The Clean Water Blueprint requires decreased pollution to local creeks, rivers, and the bay. State and local governments have committed to achieve specific, measurable reductions. The states agreed to complete the job by 2025.

Pennsylvania continues to be far short of its goals, mostly as a result of falling behind in addressing pollution from agriculture.

But Pennsylvania’s farmers are facing tough economic times and can’t implement the necessary practices on their own. The Commonwealth must join Maryland and Virginia to fund proven clean water initiatives to help farmers. If the state legislature does not, EPA must hold Pennsylvania accountable.

Now is the time for Pennsylvania’s elected leaders to invest in practices, places, and partnerships that will bring the plan into reality. Investing in nature-based efforts, like strategically placed trees alongside streams and streets, rotational grazing, and farm field cover crops, will result in more productive farms, vibrant communities, healthy streams, and a saved bay.

William C. Baker
CBF President

Left Behind

Dear editor:

Our Federal Reserve chairman should walk through the department stores and restaurants and interview the people working for $10 an hour or less. That is where a large part of youth and retired people work.
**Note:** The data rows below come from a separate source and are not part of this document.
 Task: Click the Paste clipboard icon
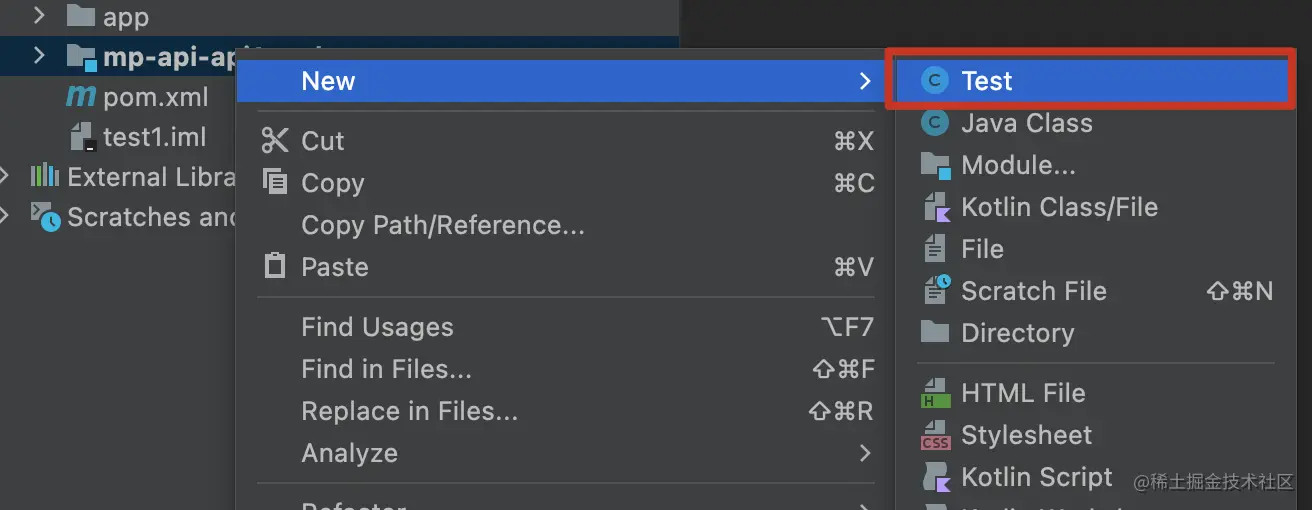pos(273,267)
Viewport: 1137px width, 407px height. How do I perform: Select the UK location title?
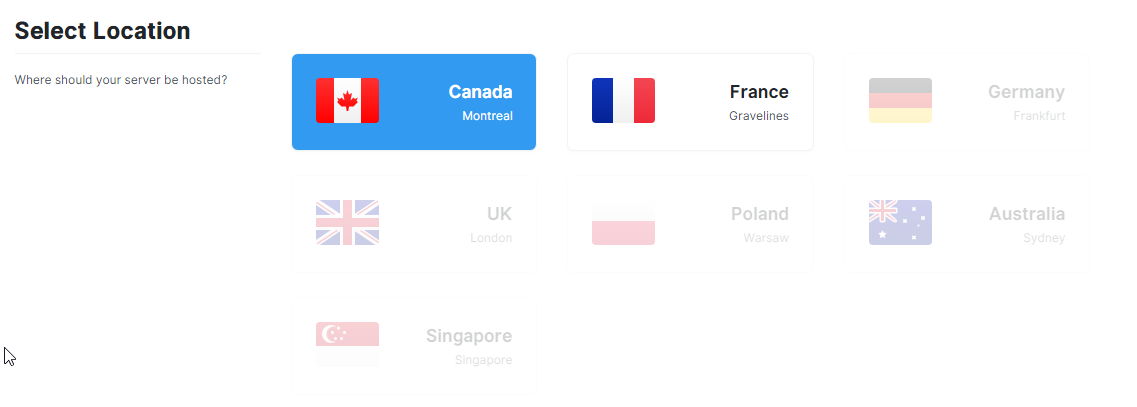click(x=500, y=214)
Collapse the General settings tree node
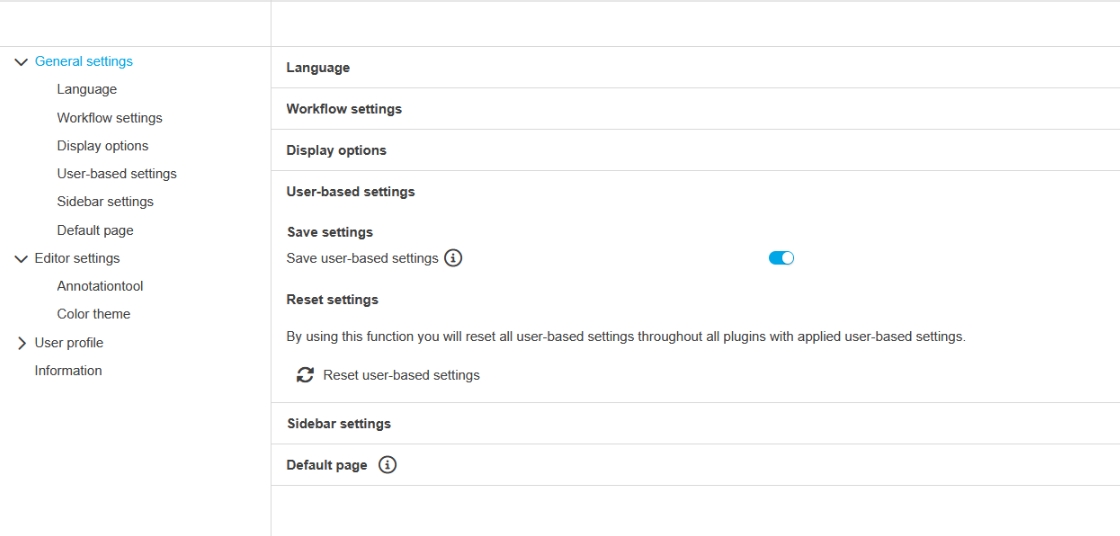This screenshot has height=536, width=1120. point(21,62)
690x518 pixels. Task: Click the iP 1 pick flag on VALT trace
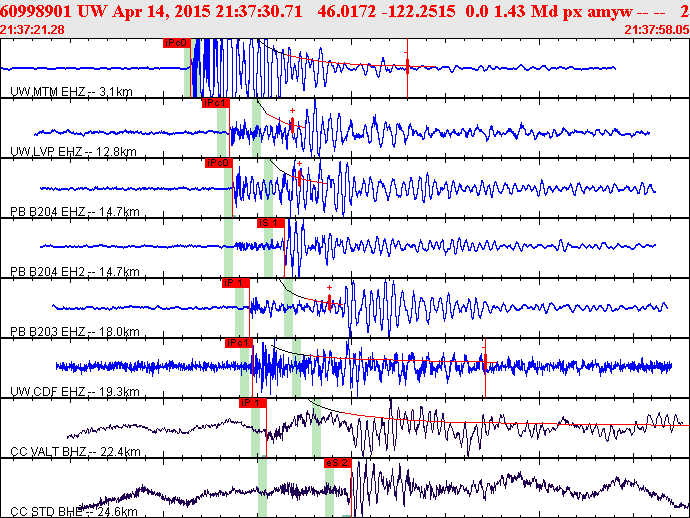coord(253,403)
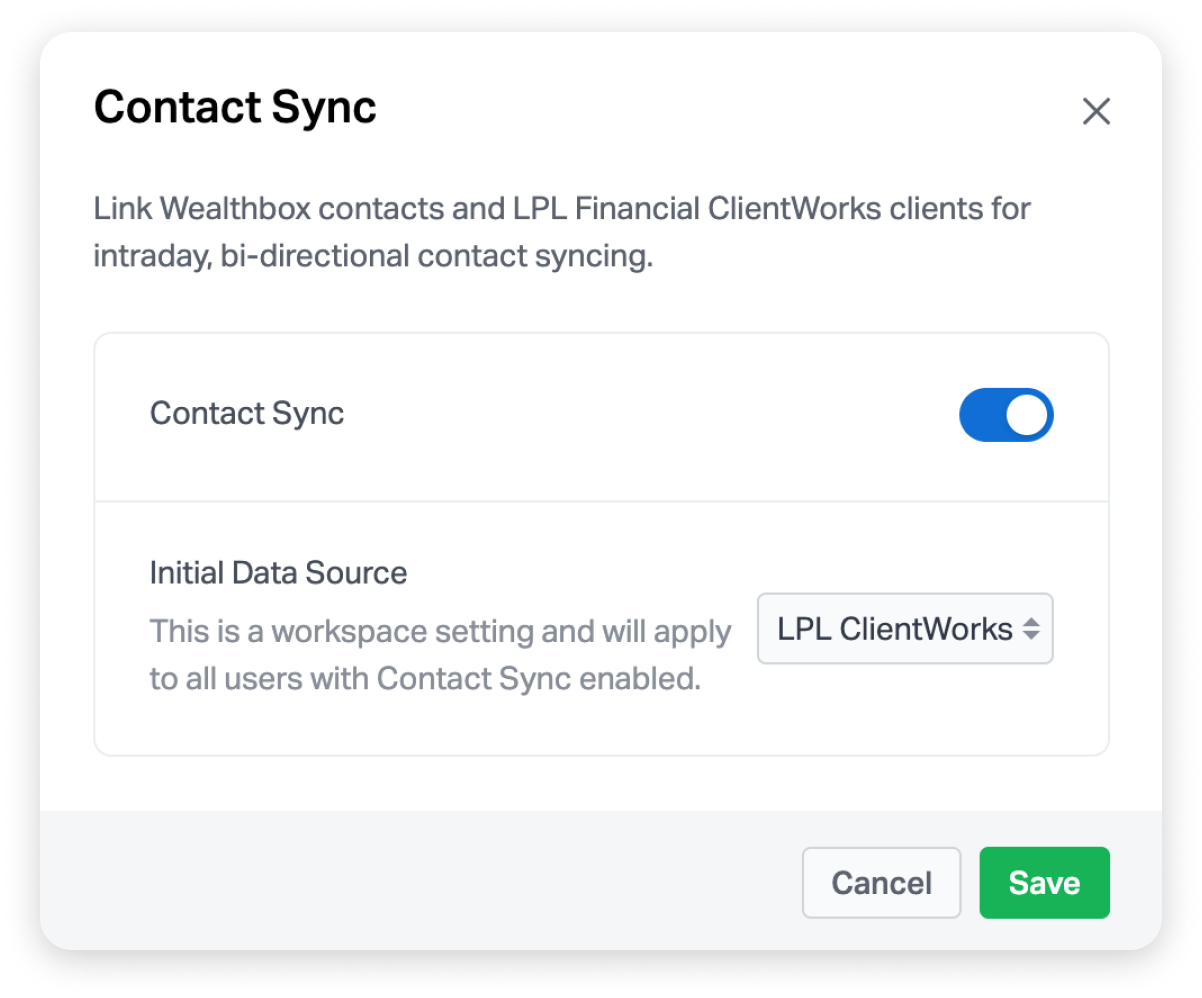This screenshot has width=1202, height=998.
Task: Toggle the Contact Sync switch off
Action: [1006, 415]
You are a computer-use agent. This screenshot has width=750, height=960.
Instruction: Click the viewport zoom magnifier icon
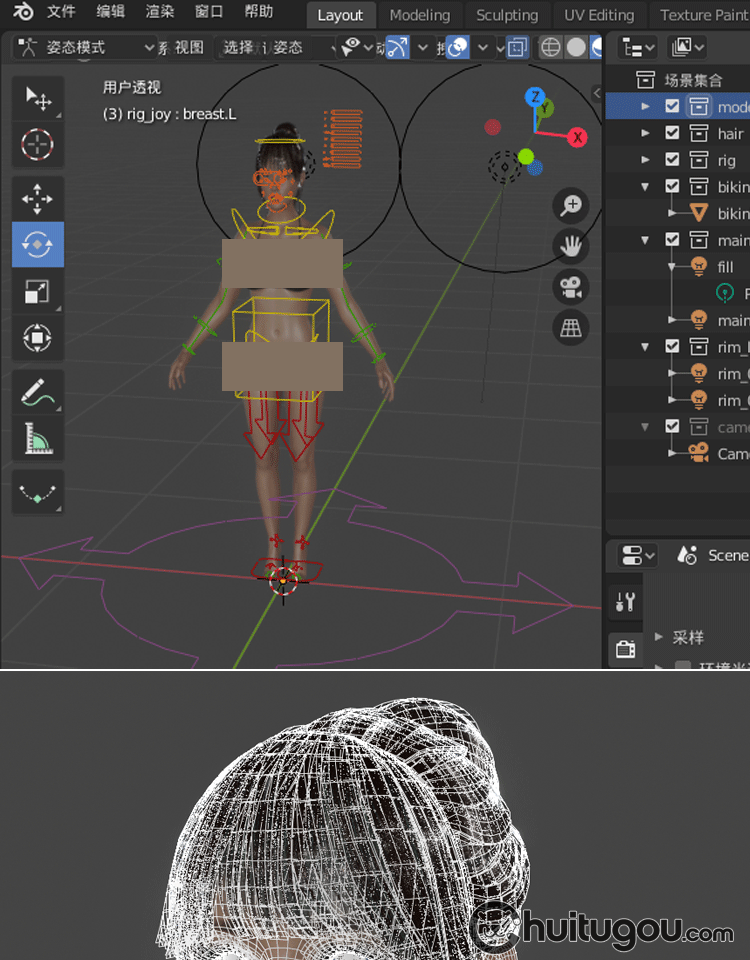571,206
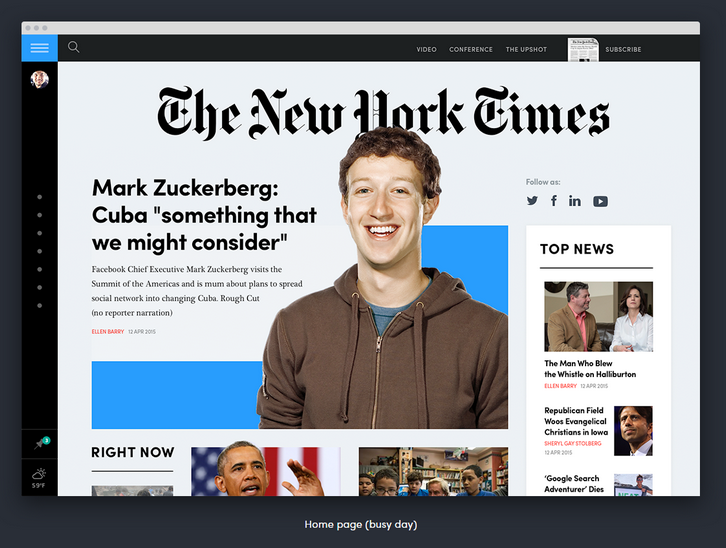
Task: Open the YouTube follow icon
Action: click(601, 201)
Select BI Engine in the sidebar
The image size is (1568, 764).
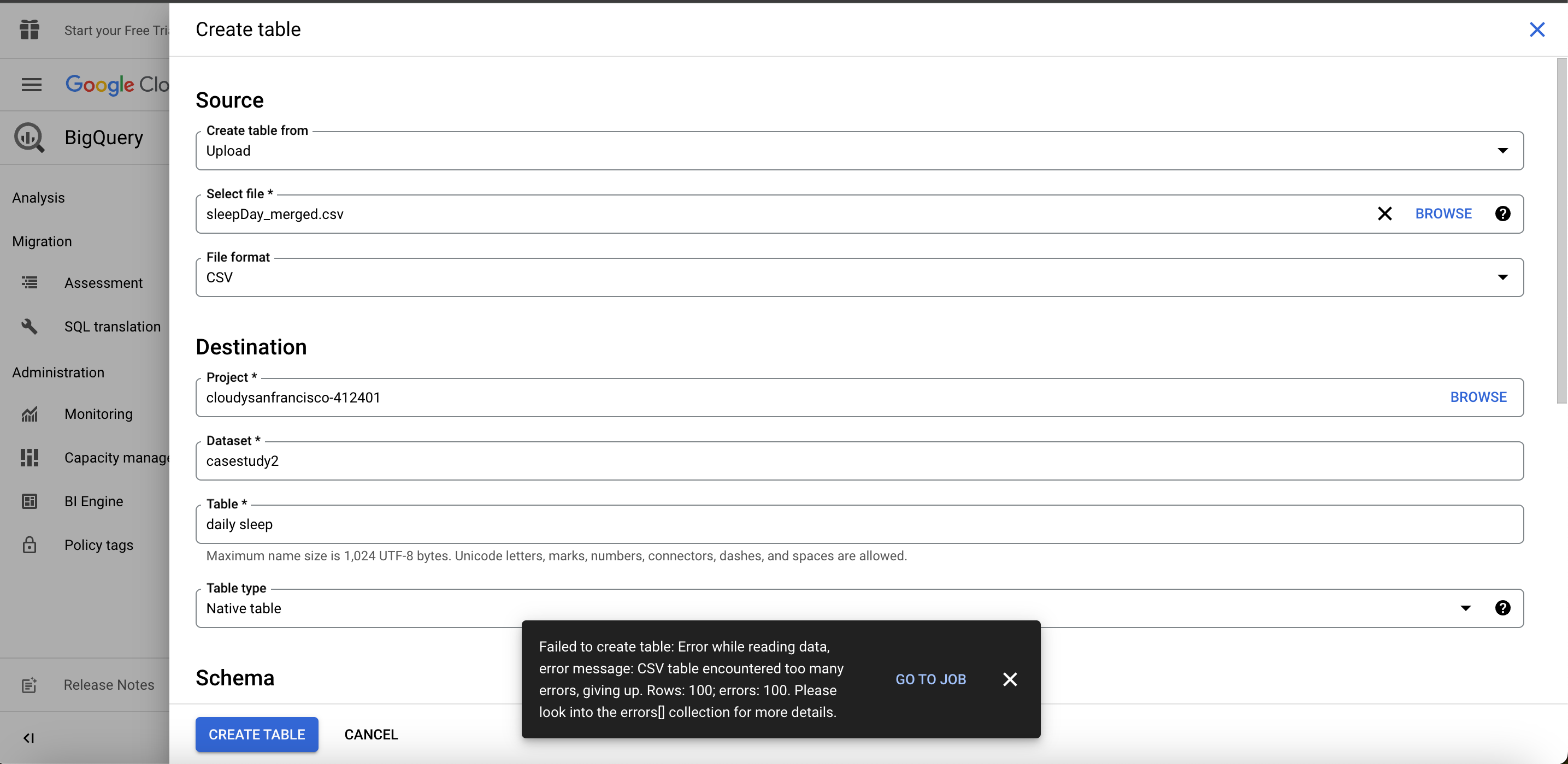pos(92,501)
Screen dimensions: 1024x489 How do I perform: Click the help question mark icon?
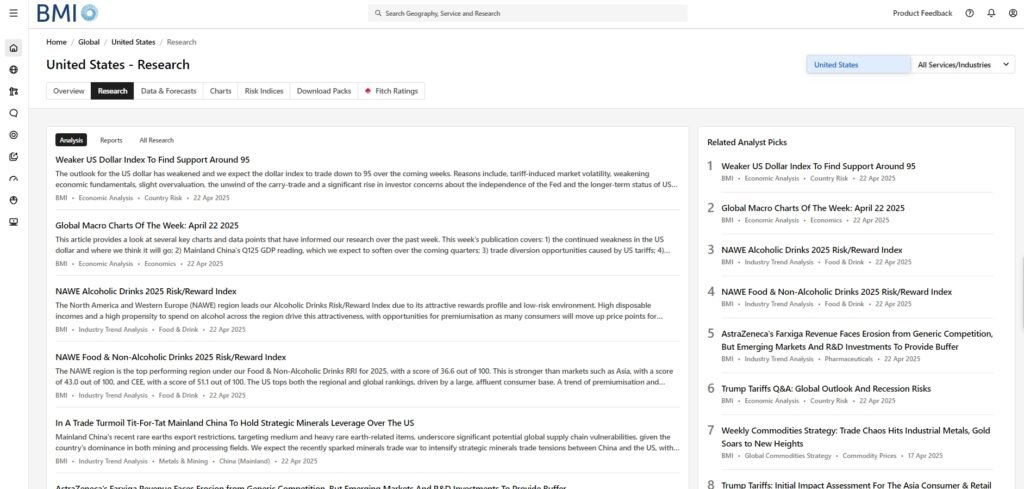coord(969,13)
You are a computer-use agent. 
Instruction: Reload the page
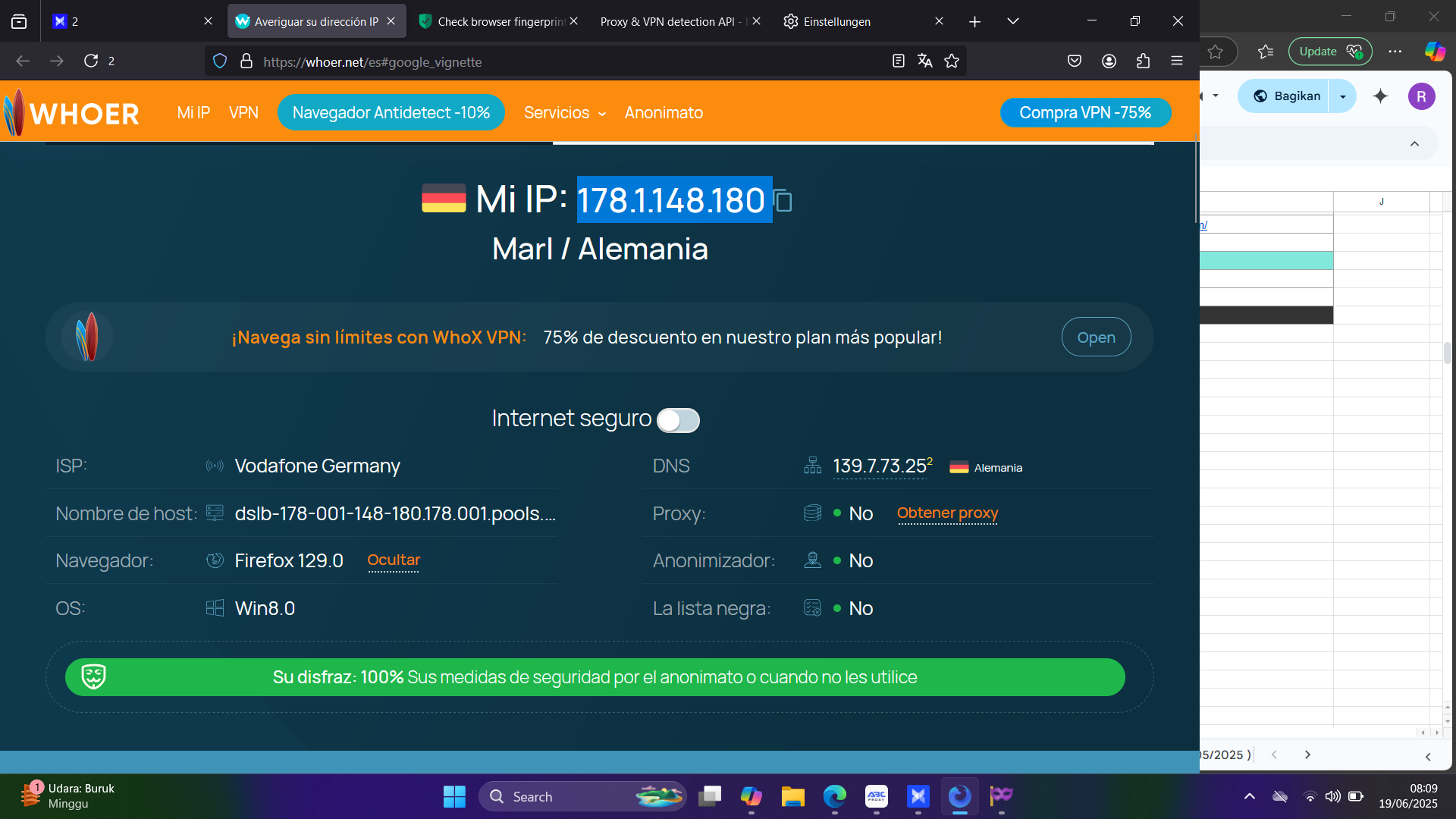pos(91,61)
I did just that, focusing on some of the small towns that have suffered grave demise from their heydays. And, I also included in my query whether these people had benefited from the federal tax cut. None did.

A majority of people are not doing anything but living from paycheck to paycheck in this purported “booming economy.” If the Federal Reserve continues to hike interest rates, not only will it kill the markets, but it will injure the spirit of our struggling majority.

There is the Dow, and then there is the dire reality of so many people of this country.

We all know who will benefit the most: the banking sector and the very wealthy who benefited from the tax cuts.